The official press release of the data protection commissioners expects “the Federal Government to do everything to protect the people in Germany against access to their data by third parties” and asks the Government “to negotiate a high level of data protection and regulation in Brussels which will prevent comprehensive and causeless surveillance by European and non-European authorities”. The request to suspend the U.S. – EU Safe Harbor regime is not mentioned explicitly in the press release.
The U.S. – EU Safe Harbor regime allows data controllers to export personal identifiable data from countries of the European Union to the U.S. provided the U.S. recipient is registered under the Safe Harbor regime. The Safe Harbor regime is one of several options to safeguard the “adequate level of data protection” required under the EU Directive 95/46 (and national laws implementing the Directive) for the export of personal data into third countries.

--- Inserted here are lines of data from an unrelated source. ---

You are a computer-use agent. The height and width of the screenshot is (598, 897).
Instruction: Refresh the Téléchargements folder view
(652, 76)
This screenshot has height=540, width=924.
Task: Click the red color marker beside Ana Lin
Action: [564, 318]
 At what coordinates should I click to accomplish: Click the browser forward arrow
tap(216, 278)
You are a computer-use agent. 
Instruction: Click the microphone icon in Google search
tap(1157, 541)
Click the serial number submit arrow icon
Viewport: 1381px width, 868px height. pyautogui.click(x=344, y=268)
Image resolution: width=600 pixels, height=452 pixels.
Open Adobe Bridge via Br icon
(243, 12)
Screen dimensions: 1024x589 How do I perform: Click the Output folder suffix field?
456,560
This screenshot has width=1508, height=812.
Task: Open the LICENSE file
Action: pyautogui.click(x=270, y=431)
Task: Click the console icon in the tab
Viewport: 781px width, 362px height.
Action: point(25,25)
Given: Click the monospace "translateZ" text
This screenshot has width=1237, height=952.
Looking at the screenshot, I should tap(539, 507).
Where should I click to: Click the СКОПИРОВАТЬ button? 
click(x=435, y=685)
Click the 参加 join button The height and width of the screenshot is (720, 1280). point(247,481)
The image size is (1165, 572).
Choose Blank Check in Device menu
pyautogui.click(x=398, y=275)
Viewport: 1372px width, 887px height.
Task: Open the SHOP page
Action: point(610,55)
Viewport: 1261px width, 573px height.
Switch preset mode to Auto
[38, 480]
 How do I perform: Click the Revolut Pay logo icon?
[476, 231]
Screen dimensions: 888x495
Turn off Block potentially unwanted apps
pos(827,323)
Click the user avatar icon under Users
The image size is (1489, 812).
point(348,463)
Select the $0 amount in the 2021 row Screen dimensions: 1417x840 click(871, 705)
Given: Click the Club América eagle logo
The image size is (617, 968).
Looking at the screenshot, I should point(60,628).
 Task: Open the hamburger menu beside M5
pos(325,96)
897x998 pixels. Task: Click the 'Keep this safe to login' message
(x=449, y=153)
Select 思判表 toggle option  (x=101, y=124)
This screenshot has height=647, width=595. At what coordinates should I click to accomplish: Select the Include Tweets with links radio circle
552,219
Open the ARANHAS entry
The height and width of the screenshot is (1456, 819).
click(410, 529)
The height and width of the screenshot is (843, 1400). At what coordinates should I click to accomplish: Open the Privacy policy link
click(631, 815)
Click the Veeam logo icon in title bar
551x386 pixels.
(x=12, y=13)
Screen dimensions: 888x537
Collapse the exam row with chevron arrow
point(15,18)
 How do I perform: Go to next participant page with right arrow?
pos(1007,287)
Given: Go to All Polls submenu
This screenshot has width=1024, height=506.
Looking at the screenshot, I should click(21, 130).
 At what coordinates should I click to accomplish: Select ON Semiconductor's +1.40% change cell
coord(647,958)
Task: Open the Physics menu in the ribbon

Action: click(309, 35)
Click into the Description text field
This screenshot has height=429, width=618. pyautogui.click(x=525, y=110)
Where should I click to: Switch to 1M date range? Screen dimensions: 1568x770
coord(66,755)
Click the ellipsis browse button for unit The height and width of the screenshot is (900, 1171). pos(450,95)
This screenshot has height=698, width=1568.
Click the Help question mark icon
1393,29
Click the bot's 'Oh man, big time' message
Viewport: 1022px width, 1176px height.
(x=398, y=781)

Safe Harbor has been critically viewed by German data protection authorities in the past: in 2010 already, the German data protection authorities issued guidelines which required German companies, prior to exporting personal data to Safe Harbor certified U.S. recipients, only after verifying the recipient’s registration status and the recipient’s compliance with the information obligations under Safe Harbor, and keeping a record of such verification on file.
The publications by Edward Snowden on the scope of NSA’s activities caused significant political discussion in Germany. Reports in Germany referred to about 500 million screened phone calls, emails and chats in Germany monthly (for a population of 80 million). Political pressure made the German Minister of the Interior, Hans-Peter Friedrich, travel to the U.S. with a quest to obtain further information.
The new move could have a significant impact, if it is successful: all companies relying on Safe Harbor for the transfer of personal data from the EU to the U.S. could suddenly face a situation where either such data transfers must be suspended (which is difficult to imagine against the background of globally operated IT systems), or face fines by data protection authorities for unlawful processing of data. Companies would look into short-term alternatives, like using the EU Model Clauses for the transfer of data. In the long-term, sustainable means like Binding Corporate Rules might become even more attractive than they are currently.
It remains to be seen whether the German government endorses this approach by the German data protection commissioners: In the past, the German government supported the U.S. government and defended NSA’s activities as useful and proportionate.